Description of the task:
Render the material from its first line through the line containing "coord(112,94)" as a Markdown table with the columns Row and Material line, numbering each row and skipping blank lines.

Excerpted data:

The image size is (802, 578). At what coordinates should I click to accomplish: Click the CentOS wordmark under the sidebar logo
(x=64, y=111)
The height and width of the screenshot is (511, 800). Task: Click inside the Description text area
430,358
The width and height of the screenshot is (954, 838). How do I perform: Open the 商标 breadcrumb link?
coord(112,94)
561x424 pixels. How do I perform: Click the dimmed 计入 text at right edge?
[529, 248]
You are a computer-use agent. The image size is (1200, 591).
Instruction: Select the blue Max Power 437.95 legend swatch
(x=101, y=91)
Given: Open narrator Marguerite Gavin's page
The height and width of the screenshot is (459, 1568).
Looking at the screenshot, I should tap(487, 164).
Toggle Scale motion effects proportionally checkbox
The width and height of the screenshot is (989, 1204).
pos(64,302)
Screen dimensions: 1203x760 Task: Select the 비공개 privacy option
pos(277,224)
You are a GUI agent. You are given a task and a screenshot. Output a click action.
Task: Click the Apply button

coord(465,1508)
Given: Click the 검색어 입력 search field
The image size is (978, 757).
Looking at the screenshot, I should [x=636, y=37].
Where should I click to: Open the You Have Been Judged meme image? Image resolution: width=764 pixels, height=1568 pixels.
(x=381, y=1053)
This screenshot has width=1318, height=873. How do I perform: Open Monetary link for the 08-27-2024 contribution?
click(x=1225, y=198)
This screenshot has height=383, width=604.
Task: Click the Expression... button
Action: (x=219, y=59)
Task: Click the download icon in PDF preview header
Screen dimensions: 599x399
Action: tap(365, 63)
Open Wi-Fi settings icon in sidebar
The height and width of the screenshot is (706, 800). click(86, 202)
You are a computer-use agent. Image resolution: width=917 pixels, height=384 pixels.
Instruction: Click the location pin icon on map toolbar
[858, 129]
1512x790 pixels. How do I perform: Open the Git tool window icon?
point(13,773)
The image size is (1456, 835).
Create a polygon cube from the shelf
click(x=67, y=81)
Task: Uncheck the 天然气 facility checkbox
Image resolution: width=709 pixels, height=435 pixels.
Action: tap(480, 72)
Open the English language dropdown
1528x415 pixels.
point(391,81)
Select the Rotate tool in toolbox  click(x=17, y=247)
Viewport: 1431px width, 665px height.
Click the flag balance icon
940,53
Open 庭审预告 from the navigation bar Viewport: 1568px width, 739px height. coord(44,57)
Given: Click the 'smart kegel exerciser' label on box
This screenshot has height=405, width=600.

Solution to this problem:
| Row | Material line |
|---|---|
| 1 | The image size is (802, 578). At what coordinates should I click to accomplish: Click the CentOS wordmark under the sidebar logo |
| 2 | (x=64, y=111) |
| 3 | The height and width of the screenshot is (511, 800). Task: Click inside the Description text area |
| 4 | 430,358 |
| 5 | The width and height of the screenshot is (954, 838). How do I perform: Open the 商标 breadcrumb link? |
| 6 | coord(112,94) |